The Wood Thrush has light brown upper parts, white underparts, sides, breast and flanks marked with large oval/round black spots. The head and hind neck approaches a reddish-russet color and the tail coverts are light olive-brown. The eyes are black and large with a whitish eye ring. This bird is anywhere from 7 1/2-8 1/2" in length with a wingspan of 13-14". It smaller and rounder than an American Robin. The female resembles the male.
The Wood Thrush juts it's tail and then stands still for a moment with the feathers of the hind part raised. They hop along the branches and often bend their heads down to peep at objects in the area. It frequenlty scratches at the dried leaves on the ground in search of worms and beetles and suddently flies back to the tree branches if alarmed.
The song of the Wood Thrush is a loud repeated ee-oh-lee, ee-oh-lay bell-like note and unhurried. When alarmed the notes are a sharp pit, pit, pit. Although the song is composed of a few notes, it is clear, mellow and powerful that gradually rise in strength and then falls to a subsiding of a melody towards a close.
Towards evening, when other song birds are about to rest, the Wood Thrush song can be heard in the woods or forests until after sunset.
Migratory. Eastern US extending to Central US. Winters Mexico to Panama and sometimes to Texas coast.
The nest is usually placed in a low horizontal branch of a Dogwood or shrub anywhere from 6-40 feet above ground. It is large, well saddled on the branch and is composed of dry leaves of various kinds, mosses, and grasses and with an internal layer of fine roots. Nest is usually found in deep swampy hollows on the sides of hillls.

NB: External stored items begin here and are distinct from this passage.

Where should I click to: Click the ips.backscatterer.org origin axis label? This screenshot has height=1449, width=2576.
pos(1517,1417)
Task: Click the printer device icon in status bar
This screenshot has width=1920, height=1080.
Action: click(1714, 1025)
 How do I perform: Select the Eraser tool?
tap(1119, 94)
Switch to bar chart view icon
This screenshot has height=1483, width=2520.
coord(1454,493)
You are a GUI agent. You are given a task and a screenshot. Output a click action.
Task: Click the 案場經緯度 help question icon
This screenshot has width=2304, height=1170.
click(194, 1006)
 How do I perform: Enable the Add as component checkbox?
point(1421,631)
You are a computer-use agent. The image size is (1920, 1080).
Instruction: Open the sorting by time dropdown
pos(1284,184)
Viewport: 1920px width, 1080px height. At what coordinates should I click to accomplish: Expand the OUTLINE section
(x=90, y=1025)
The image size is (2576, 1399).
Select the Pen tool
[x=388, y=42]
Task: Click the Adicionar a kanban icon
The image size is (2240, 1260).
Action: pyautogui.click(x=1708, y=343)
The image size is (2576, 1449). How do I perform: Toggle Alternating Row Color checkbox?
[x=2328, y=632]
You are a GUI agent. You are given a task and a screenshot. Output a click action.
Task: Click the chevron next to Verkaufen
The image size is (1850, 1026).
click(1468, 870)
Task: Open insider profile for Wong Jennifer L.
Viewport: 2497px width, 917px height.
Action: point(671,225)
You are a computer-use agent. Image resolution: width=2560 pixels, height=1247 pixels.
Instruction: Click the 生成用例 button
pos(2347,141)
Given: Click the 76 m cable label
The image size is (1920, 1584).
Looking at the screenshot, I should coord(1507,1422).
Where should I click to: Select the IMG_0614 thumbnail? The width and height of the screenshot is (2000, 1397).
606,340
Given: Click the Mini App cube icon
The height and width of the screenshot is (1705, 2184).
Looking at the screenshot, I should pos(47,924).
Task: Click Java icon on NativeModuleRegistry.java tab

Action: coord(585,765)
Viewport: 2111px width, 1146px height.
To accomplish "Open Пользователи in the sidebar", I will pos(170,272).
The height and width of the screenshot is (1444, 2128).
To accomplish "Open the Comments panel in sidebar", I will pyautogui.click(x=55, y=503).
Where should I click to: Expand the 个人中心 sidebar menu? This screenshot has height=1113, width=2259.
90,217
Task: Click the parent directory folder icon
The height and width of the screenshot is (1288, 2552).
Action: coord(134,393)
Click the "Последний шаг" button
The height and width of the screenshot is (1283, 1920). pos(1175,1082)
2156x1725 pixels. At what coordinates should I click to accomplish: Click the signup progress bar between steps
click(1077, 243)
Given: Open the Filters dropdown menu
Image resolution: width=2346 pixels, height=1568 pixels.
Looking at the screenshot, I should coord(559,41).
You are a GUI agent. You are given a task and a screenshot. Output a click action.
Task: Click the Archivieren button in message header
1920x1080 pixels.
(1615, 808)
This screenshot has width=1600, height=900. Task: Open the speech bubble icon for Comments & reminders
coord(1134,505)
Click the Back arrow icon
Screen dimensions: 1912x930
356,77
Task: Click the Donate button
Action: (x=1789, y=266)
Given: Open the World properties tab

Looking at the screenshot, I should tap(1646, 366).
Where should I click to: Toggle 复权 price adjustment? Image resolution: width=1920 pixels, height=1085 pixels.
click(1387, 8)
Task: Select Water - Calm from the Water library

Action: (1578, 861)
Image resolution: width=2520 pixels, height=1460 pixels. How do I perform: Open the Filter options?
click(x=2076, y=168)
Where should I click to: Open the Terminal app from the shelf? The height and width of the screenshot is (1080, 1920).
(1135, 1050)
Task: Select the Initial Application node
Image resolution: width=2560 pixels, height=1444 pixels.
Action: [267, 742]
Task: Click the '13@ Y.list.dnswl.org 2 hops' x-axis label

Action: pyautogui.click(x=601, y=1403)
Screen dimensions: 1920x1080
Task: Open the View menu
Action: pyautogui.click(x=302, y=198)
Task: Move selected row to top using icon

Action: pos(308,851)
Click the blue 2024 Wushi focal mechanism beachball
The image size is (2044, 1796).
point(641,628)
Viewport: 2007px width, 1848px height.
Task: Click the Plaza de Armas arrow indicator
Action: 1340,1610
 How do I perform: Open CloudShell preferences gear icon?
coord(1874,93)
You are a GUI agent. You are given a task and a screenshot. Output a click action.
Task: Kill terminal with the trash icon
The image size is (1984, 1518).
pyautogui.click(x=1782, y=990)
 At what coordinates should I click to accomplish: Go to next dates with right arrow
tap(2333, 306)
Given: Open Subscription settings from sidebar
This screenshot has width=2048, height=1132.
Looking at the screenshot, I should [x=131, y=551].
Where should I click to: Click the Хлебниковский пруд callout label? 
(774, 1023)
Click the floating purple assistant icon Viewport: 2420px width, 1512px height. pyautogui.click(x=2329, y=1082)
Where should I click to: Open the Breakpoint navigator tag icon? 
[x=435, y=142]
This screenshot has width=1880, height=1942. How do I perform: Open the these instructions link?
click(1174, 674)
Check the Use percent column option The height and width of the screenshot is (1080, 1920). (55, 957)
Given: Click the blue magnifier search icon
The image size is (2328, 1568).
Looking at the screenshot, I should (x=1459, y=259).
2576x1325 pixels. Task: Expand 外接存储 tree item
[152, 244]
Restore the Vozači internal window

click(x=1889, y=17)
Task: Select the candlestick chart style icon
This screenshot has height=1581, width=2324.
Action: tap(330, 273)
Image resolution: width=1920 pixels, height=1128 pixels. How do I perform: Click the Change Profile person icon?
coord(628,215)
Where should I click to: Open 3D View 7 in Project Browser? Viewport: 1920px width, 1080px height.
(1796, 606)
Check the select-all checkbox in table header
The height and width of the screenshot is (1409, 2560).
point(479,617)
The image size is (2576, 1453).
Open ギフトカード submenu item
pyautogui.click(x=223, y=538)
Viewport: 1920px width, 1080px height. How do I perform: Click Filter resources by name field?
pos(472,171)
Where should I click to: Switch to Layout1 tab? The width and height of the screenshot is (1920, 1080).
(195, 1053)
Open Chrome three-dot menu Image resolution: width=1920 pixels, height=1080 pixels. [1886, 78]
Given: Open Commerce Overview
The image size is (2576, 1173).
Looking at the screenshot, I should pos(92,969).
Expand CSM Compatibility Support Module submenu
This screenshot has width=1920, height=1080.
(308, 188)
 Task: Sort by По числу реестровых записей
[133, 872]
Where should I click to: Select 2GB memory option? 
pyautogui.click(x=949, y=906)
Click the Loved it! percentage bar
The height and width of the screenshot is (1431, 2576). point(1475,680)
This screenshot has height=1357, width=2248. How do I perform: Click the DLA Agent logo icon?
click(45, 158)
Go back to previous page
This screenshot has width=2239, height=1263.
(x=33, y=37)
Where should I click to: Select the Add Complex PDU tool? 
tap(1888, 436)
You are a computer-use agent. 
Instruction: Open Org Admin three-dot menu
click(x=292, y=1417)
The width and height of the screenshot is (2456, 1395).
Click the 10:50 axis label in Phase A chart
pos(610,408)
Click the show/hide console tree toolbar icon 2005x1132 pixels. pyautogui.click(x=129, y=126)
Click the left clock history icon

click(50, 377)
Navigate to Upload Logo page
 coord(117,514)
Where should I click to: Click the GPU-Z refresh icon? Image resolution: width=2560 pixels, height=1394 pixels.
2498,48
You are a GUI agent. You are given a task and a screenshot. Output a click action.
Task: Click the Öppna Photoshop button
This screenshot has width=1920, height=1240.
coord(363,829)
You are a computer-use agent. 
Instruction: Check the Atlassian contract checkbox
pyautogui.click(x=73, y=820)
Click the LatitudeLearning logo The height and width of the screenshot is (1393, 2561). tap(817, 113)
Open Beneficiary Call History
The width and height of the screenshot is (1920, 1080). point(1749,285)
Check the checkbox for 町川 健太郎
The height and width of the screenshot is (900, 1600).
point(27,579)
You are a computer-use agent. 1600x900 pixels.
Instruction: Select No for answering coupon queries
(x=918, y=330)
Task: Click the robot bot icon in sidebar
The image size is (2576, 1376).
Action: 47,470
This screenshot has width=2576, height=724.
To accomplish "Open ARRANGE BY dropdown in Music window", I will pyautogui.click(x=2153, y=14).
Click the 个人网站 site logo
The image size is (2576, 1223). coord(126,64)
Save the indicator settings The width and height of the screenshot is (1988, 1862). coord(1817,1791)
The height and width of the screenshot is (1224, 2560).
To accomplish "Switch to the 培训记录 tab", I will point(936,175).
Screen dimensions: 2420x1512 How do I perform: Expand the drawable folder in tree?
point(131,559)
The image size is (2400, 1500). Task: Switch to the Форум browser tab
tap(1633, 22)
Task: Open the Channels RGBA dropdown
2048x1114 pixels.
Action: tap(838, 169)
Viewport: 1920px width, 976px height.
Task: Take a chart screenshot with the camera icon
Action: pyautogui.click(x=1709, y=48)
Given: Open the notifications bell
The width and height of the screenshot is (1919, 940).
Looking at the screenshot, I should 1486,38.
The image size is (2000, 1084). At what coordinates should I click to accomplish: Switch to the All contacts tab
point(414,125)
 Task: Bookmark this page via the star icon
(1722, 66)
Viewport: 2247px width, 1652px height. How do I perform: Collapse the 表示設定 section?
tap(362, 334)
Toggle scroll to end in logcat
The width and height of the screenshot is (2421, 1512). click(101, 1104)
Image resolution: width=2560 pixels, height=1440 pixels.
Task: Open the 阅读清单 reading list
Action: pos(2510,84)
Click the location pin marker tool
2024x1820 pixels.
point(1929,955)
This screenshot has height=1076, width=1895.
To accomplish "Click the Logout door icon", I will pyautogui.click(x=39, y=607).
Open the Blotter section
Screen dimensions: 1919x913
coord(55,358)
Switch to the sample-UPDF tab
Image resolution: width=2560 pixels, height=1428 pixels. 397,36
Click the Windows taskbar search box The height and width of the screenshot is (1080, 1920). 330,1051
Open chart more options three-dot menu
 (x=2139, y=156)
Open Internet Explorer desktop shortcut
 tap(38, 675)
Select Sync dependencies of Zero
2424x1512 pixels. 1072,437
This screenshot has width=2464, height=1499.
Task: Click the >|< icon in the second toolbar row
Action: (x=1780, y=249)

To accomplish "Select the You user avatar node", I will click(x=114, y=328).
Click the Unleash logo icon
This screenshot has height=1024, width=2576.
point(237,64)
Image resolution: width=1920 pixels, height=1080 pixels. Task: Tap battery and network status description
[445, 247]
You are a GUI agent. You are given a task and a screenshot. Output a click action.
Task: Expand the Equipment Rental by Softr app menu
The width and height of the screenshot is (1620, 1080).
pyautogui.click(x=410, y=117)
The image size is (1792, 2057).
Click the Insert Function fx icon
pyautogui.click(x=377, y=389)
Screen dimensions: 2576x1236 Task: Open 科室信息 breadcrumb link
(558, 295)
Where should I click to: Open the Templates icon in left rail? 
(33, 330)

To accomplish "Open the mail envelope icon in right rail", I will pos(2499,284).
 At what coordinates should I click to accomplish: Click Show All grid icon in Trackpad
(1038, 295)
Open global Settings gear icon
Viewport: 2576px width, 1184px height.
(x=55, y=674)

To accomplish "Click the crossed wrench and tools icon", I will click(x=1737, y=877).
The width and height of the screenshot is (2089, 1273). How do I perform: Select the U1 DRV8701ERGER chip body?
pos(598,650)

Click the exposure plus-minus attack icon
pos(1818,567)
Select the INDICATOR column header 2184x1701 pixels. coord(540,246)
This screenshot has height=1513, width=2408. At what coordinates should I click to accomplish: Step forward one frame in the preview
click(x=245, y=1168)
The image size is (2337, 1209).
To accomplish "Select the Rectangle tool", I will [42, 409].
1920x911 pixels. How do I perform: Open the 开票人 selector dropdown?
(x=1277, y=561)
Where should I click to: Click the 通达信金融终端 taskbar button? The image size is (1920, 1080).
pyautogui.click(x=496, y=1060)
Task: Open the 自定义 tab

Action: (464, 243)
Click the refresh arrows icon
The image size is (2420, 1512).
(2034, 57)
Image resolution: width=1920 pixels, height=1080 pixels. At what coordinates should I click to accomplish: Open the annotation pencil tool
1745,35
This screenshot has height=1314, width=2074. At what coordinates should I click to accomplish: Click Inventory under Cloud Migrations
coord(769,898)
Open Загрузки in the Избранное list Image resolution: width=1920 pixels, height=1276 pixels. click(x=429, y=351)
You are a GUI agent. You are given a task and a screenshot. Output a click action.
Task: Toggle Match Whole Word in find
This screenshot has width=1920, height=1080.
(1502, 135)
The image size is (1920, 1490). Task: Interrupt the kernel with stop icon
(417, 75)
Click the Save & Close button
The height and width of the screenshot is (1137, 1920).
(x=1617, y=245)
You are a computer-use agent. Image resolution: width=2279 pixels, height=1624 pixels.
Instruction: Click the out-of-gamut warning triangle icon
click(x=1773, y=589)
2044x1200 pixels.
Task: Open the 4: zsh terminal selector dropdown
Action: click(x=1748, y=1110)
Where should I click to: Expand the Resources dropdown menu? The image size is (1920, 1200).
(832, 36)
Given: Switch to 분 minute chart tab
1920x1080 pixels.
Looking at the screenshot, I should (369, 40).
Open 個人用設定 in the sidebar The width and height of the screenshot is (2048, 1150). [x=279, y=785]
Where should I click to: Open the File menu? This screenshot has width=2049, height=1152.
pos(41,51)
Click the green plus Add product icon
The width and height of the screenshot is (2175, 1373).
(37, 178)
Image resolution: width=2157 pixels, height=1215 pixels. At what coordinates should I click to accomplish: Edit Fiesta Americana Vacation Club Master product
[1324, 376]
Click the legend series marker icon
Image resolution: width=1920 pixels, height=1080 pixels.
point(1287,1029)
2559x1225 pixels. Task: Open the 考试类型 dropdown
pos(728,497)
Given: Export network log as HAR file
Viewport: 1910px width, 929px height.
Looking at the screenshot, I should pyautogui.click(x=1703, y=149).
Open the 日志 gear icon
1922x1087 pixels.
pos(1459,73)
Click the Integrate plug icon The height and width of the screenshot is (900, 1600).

The female lays anywhere from 3-4 light blue eggs between the months of April through July. Incubation if by the female and lasts anywhere from 13-14 days. The first young will leave the nest within 13 days.
Natural Feeding Habits:
This bird's diet consists of different kinds of berries and small fruits which they procure in the woods. They occasionally feed on insects such as spiders, grasshoppers, flies and earthworms and various lichens.
The picture at the right shows the Wood Thrush, in it's autumnal plumage, on a Dogwood with berries that the Wood Thrush is very fond of.
Song Thrush, Wood Robin and Swamp Robin.